Big catalog = infinite specialty shops
2010-01-26Here’s an idea I built but never launched at CD Baby. Maybe you can take it and use it somehow.
How do you call attention to over 200,000 musicians, so that each has a chance of being noticed by someone who might like them?
They’re categorized into 850 different musical genres, and the artists are from 300 different countries and states.
You break it down into categories, right?
But then people still have to start at a big generic front door, listing every possible genre or location. Not exciting.
If you’re a huge fan of Brazilian funk music, wouldn’t you be more excited to find a shop that specialized in Brazilian funk?
If you only love Gospel, wouldn’t you feel better browsing a site that only carries Gospel from around the world?
If you live in Italy, wouldn’t it be cool to explore a music store of independent musicians from Italy?
Finding a kindred specialist in your niche is way more exciting than another generalist.
So what if you could break down this big catalog of 200,000 musicians into a thousand little specialty shops?
It’s difficult and expensive in the physical world, but easy and cheap in the digital world.
It’s cheap and easy to register a thousand domain names like BrazilianFunk.com, WorldwideGospel.com, and ItalianIndies.com
Point them all at the same storefront, which then limits the catalog to artists in that genre and location. Each has a unique CSS style, so they look visually different, too.

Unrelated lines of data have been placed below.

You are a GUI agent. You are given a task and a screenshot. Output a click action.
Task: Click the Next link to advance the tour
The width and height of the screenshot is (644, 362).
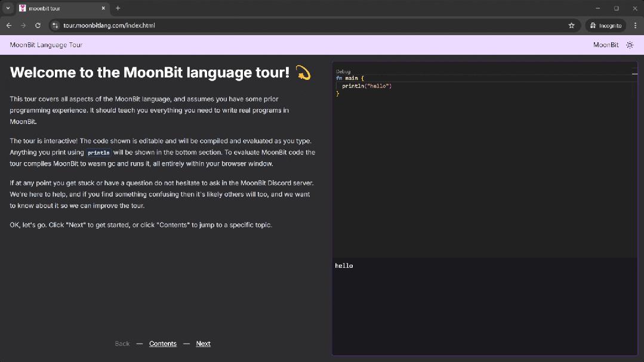click(203, 344)
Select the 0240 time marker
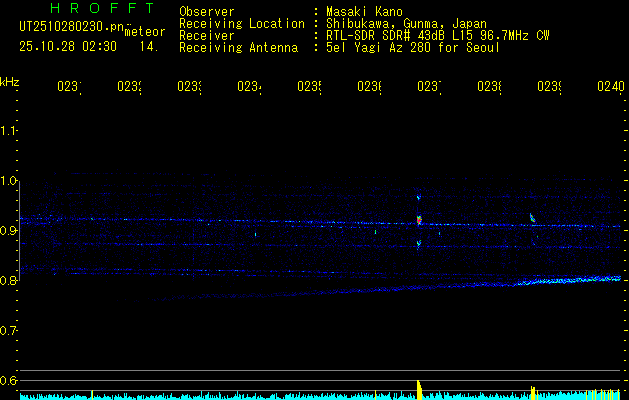 click(x=609, y=87)
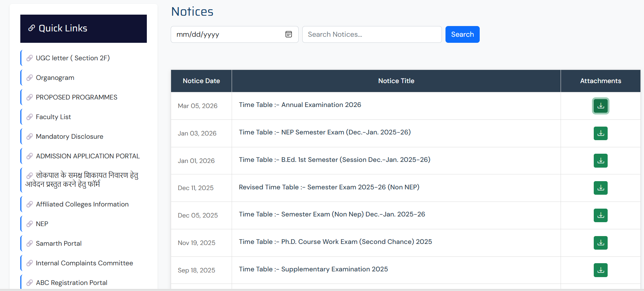Screen dimensions: 644x291
Task: Download B.Ed. 1st Semester time table attachment
Action: 601,161
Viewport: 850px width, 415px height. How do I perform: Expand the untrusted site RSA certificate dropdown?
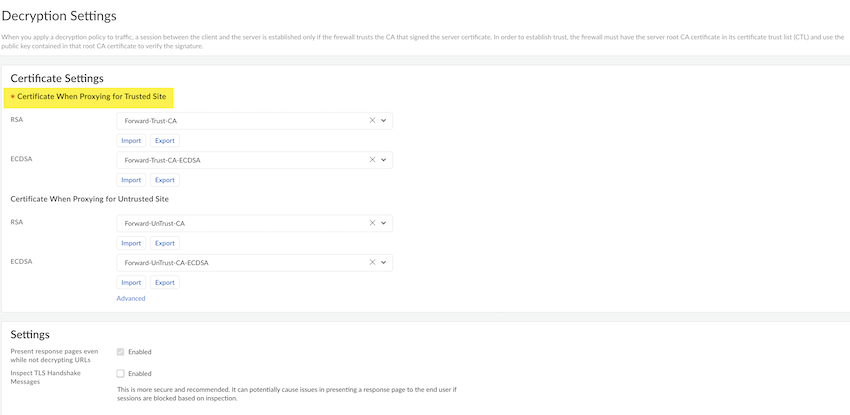coord(384,223)
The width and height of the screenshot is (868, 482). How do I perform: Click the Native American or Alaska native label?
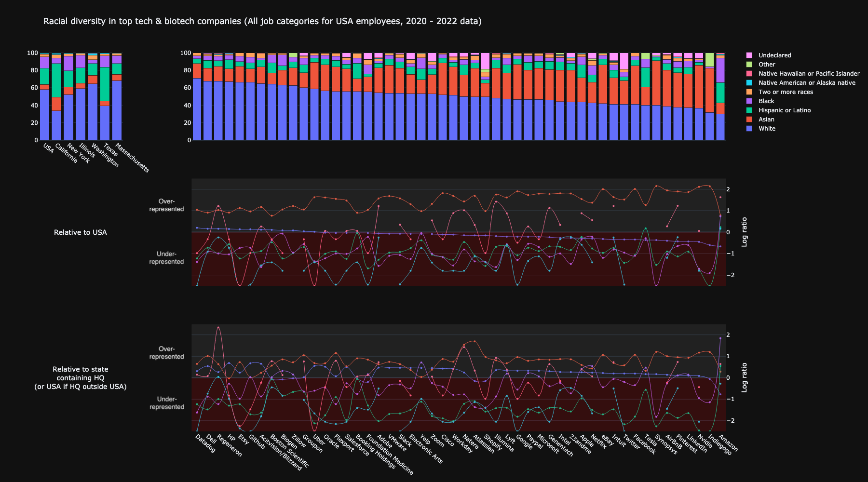tap(807, 83)
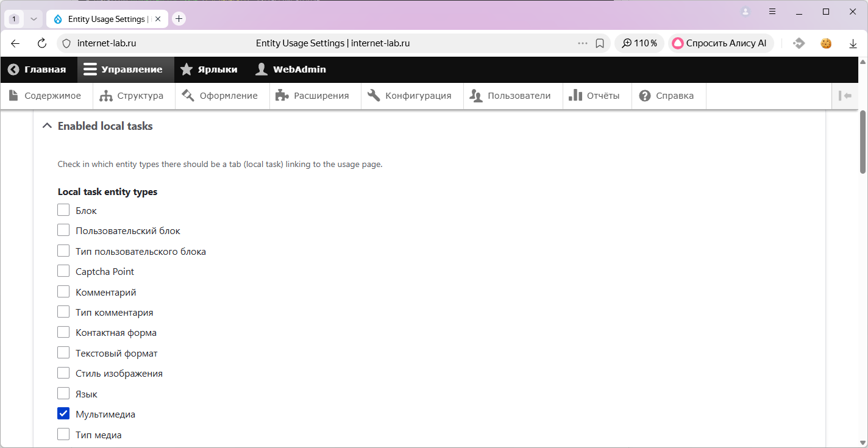Toggle toolbar orientation arrow icon
The image size is (868, 448).
(x=845, y=96)
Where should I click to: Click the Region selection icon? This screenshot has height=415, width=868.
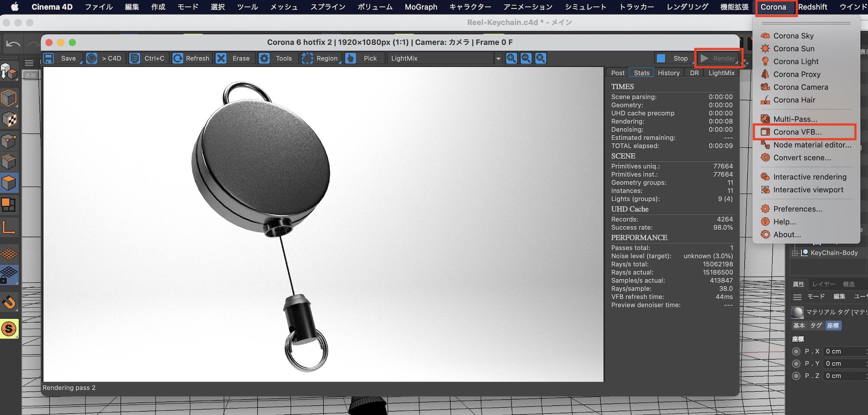pos(307,59)
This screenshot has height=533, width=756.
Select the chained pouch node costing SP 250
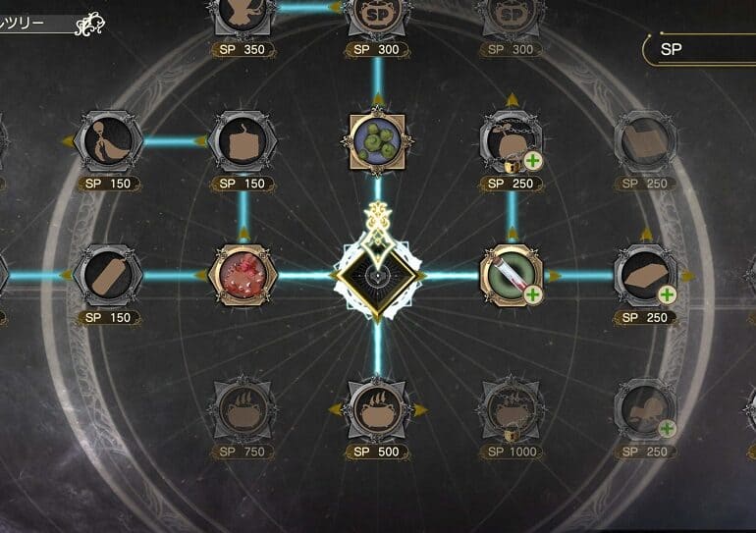point(513,141)
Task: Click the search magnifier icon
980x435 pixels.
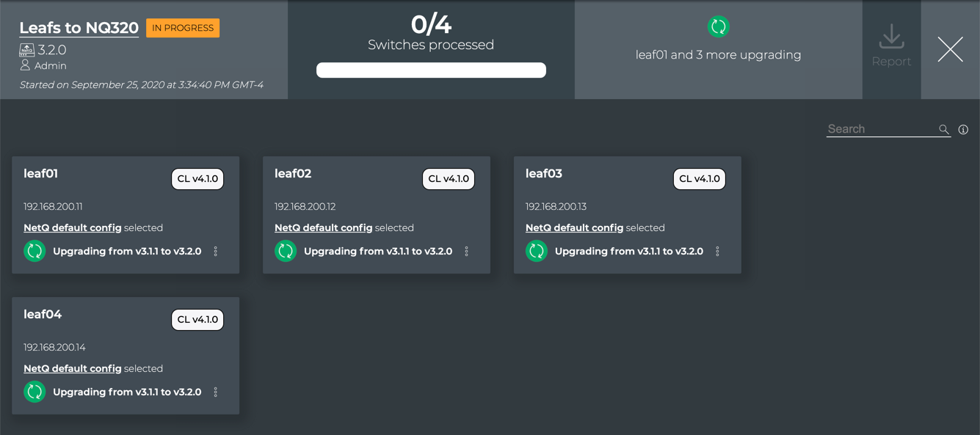Action: 944,129
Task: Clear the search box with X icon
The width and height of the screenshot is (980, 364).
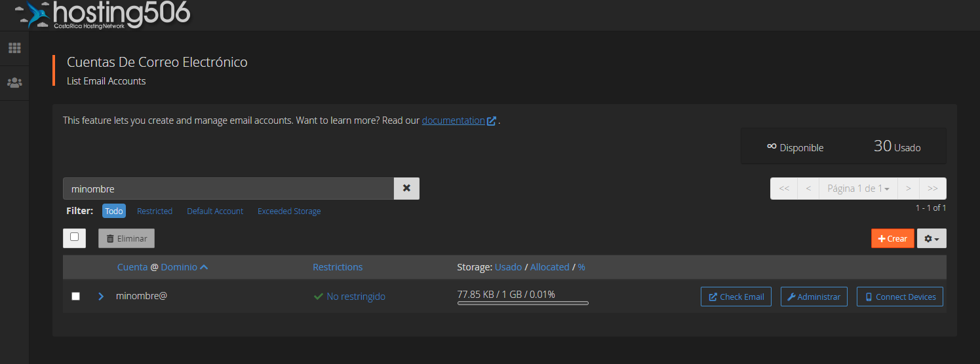Action: [x=406, y=189]
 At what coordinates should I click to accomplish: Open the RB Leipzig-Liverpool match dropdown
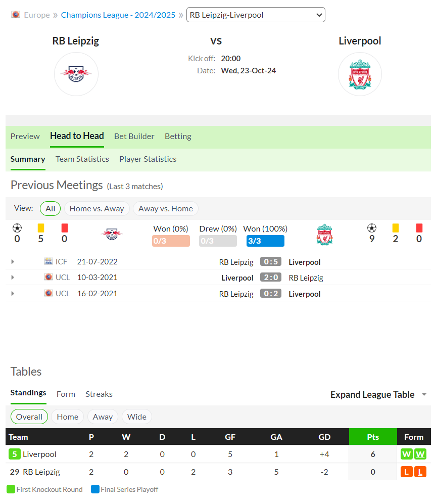pos(256,15)
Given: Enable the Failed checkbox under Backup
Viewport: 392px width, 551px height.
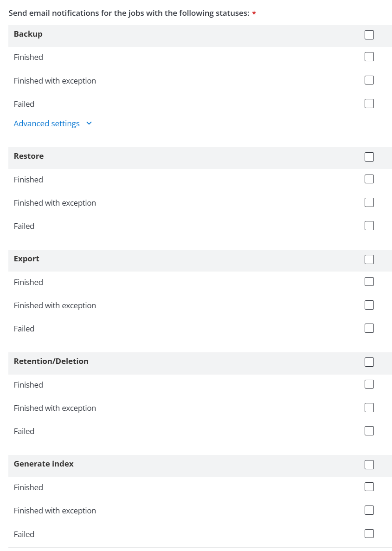Looking at the screenshot, I should 369,104.
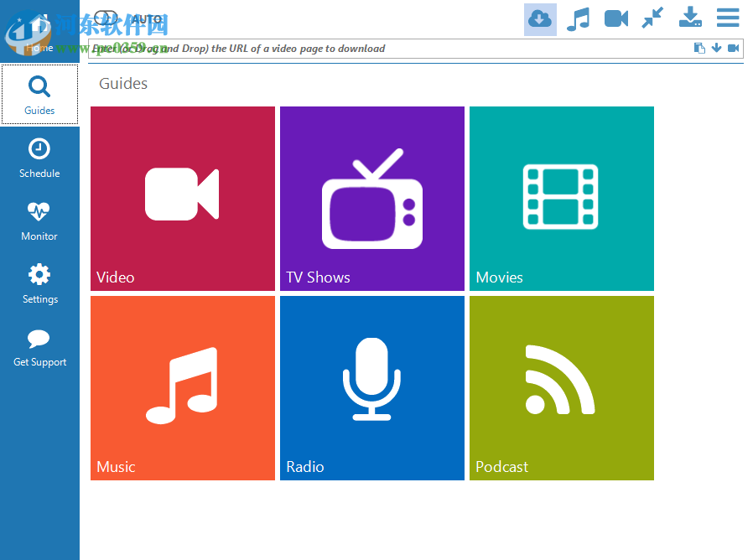Screen dimensions: 753x560
Task: Enable Monitor mode from the sidebar
Action: click(x=39, y=220)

From the customer’s point of view, it’s much easier to discover new music in a specialty shop like this. All “New Arrivals” and “Editor’s Picks” and “Top Sellers” charts only show albums in that niche.
From a marketing point of view, it opens up all kinds of avenues to reach niche music organizations like Folk Alliance or the Japanese Music Exporters’ league or whatever. In fact it’d be easy to make a specialty shop for each of them, featuring only their members.
Now imagine you’re a jazz musician in Sweden, and you come across a store called SwedishJazz.com. It’s filled with a hundred jazz musicians from Sweden but your album is not there. You’d have to get on it.
Whereas you wouldn’t have been so inspired to get your album selling in a big generic store, you do go to the trouble to sell your music through this niche store, which of course adds your music into the main central database that powers them all, including the original big store that carries everything, for those that are not niche shoppers.
If you get inspired by this, or make something like this, please let me know.